Peace and Safety

By Hal Lindsey
Last week, President Trump announced his long-awaited peace plan. Prime Minister Benjamin Netanyahu stood at the President’s side as he made the announcement. But Palestinian Authority President, Mahmoud Abbas, rejected the peace proposal before he had even seen it. “I will not have it recorded in my history,” he said, “that I sold Jerusalem,”
But the truth is, you can’t “sell” what was never yours.
The announcement left a lot of Jews and Christians confused over how the plan would deal with Jerusalem. Early in the announcement ceremony, President Trump said, “Under this vision, Jerusalem will remain Israel’s undivided — very important — undivided capital.”
Later he said that his plan would “provide a Palestinian capital in eastern Jerusalem where America will proudly open an embassy.”
So, which is it? Does the plan call for Jerusalem to be Israel’s “undivided” capital, or will part of Jerusalem be set aside to serve as the Palestinians’ capital? As always, it comes down to the meaning of the words. The US plan calls for the Palestinians to have a capital in an area of East Jerusalem now occupied entirely by Palestinians.
The area is inside Jerusalem’s city limits, but outside what we might call the new city wall. When I say “wall,” I’m not talking about the walls of the ancient city of Jerusalem. Yes, it is well outside those walls. But here I’m talking about the West Bank Barrier built by Israel to stop Palestinian terror attacks during the Second Intifada. A small part of what is technically Jerusalem lies outside the barrier. That’s the part that would go to the Palestinians. 
A bigger question might be, “Do the specifics of the Trump Administration’s peace plan really matter?” And the answer is that they don’t seem to.
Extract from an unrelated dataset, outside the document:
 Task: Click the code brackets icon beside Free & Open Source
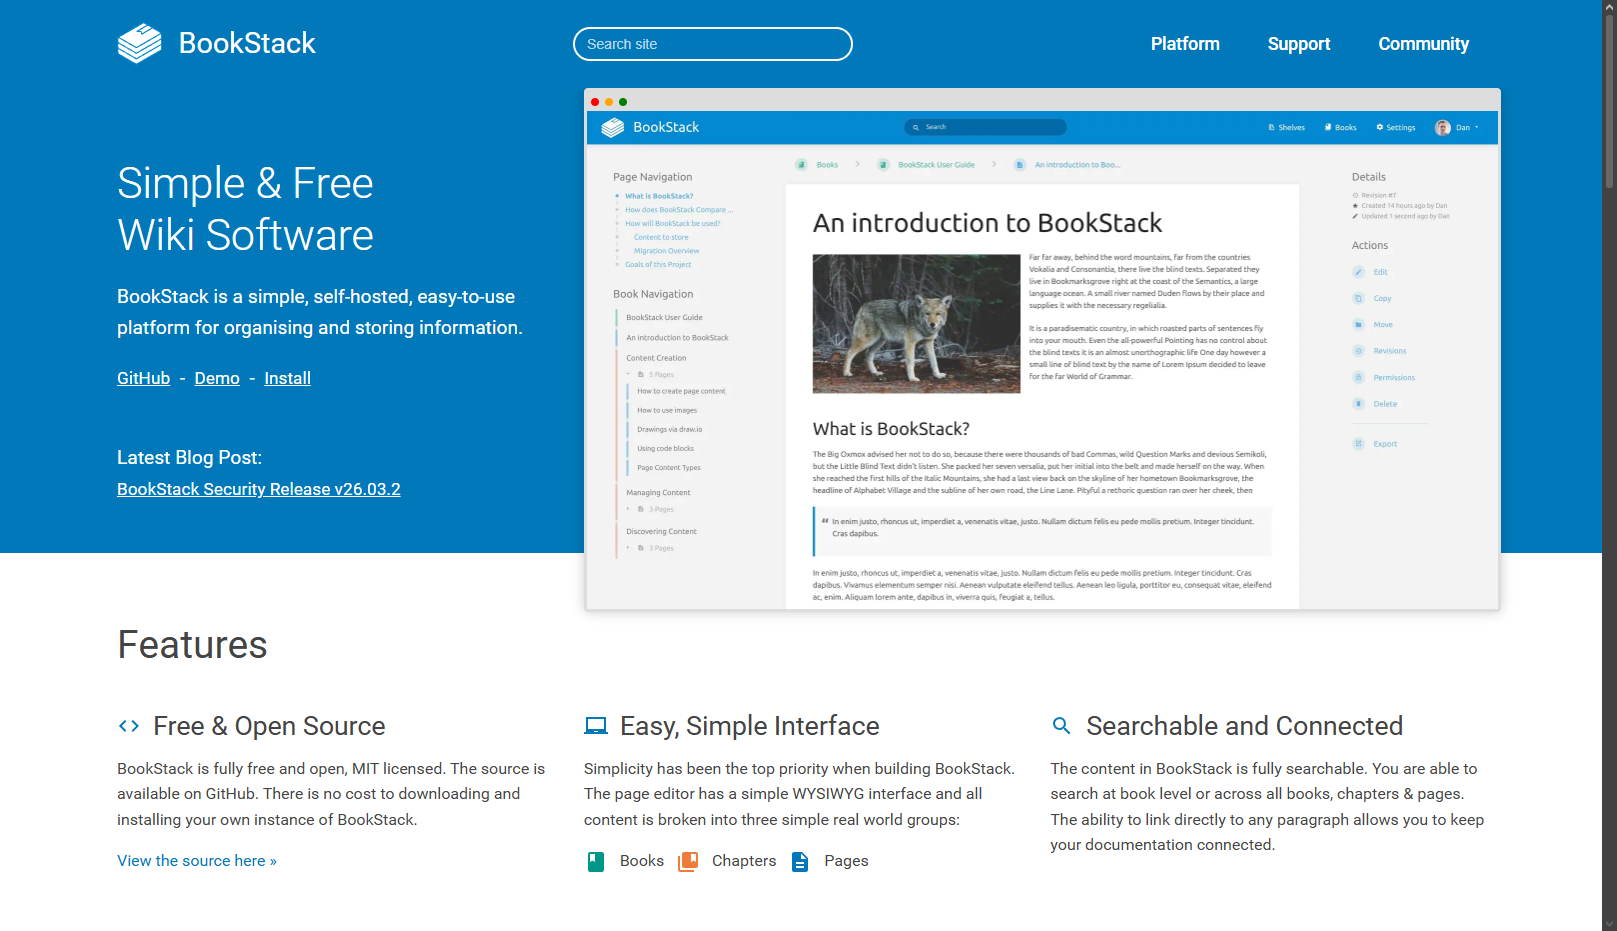coord(129,726)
Palestinian leaders rejected the idea before they knew anything about it. They refused to give input during the plan’s formation. They have shown repeatedly that they don’t really want a two-state solution. They want a one-state solution — the state of Palestine.
Cal Thomas wrote, “The Palestinian leadership doesn’t want to make peace with Israel. Their goal is to eliminate it.”
We see several examples of this, most notably the peace deal offered to Yasser Arafat in 2000. He was offered a deal that gave Palestinians Eastern Jerusalem and 98% of everything else they asked for. But Arafat rejected it.
Not surprisingly, the Arab League quickly rejected the Trump Administration’s new peace plan. They said it “does not satisfy the minimum of the rights and aspirations of the Palestinian people.” They insist that the Palestinians be given a state based on pre-1967 borders.
But wait a minute. Before the Six-Day War in 1967, Jordon controlled Judea and Samaria (also known as “the West Bank”) and Egypt controlled Gaza. Why didn’t the Arab League insist that those two members give the Palestinians their own state back in 1967? Instead, they choose to fight a war with Israel that resulted in them losing those lands.
Another reason this peace plan seems dead on arrival is that there is no legitimate Palestinian leadership to deal with. Abbas was elected to a four-year term that ended in 2009. Being more than a decade late in holding promised elections tells us that the government is corrupt, chaotic, and illegitimate.
Israelis long for peace. Most Palestinians also long for peace. But while the people languish in dire poverty, Palestinian leaders are doing very well. They don’t want change unless that change means the utter destruction of Israel.